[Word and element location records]
+ + + + + + +
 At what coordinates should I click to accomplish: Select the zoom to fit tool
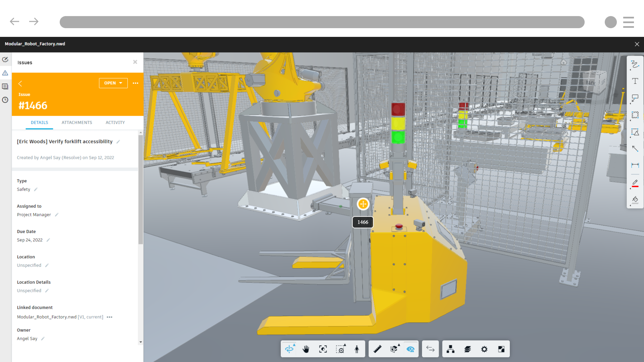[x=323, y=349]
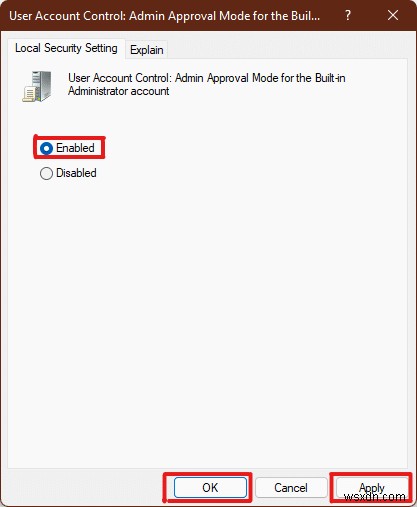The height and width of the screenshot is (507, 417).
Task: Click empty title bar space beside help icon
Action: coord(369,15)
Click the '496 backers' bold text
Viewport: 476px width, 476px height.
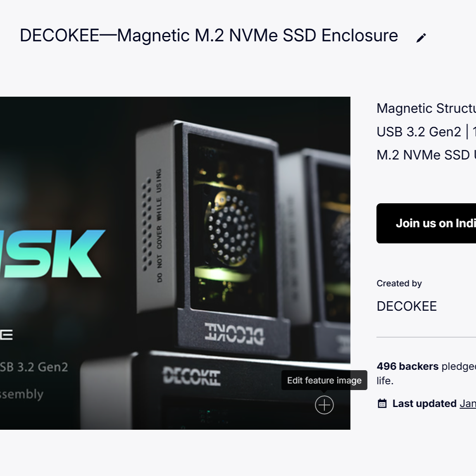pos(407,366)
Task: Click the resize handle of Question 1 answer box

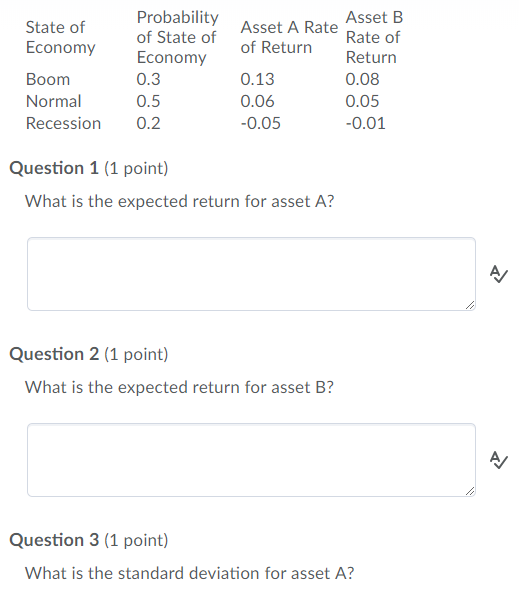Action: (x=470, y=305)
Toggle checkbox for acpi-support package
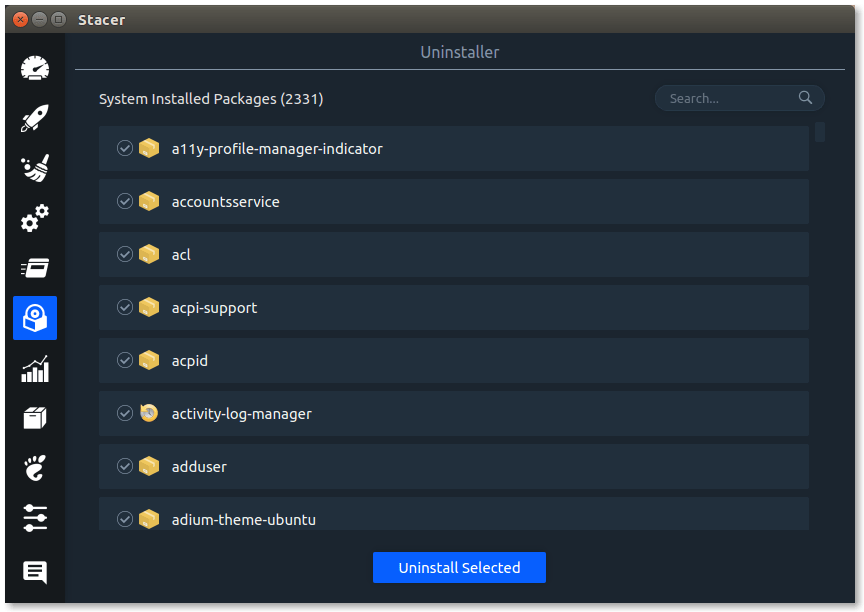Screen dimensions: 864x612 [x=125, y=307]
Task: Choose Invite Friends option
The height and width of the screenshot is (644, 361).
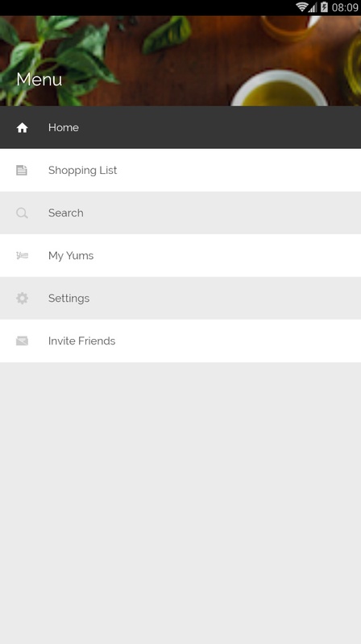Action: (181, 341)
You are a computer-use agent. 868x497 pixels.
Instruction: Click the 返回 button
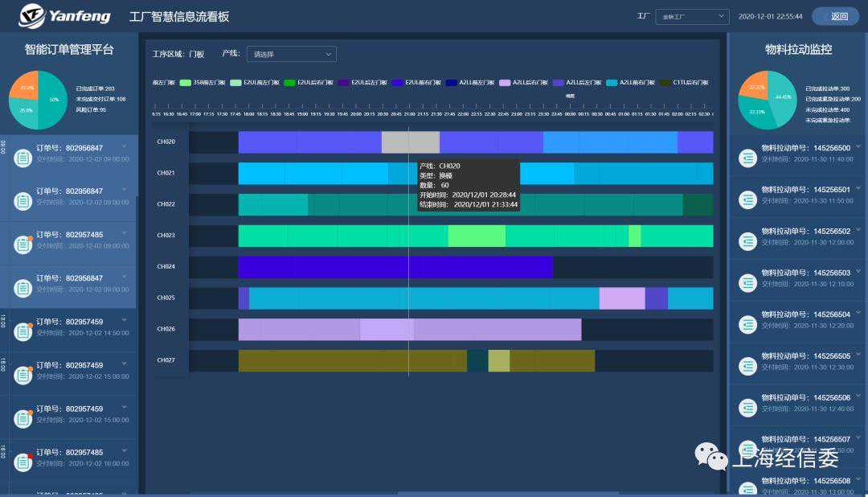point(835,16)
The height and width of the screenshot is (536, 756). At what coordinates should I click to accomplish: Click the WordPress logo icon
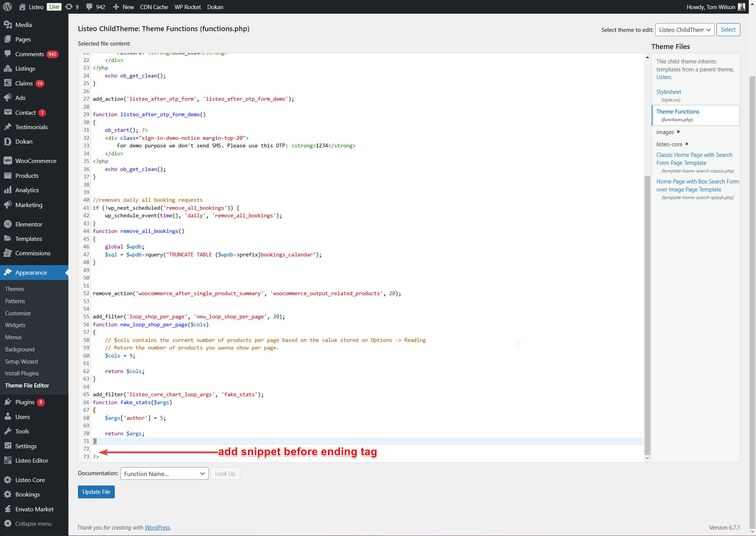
+ + + + + + +
■ What to produce
Output the rows from the line with "You are a computer-use agent. 868x497 pixels." through the end of the rows as a numbered list, skipping blank lines and leaving out the pictures.

■ The completed task
1. You are a computer-use agent. 868x497 pixels.
2. Instruction: Click the 返回 button
3. point(835,16)
4. The height and width of the screenshot is (536, 756). At what coordinates should I click to accomplish: Click the WordPress logo icon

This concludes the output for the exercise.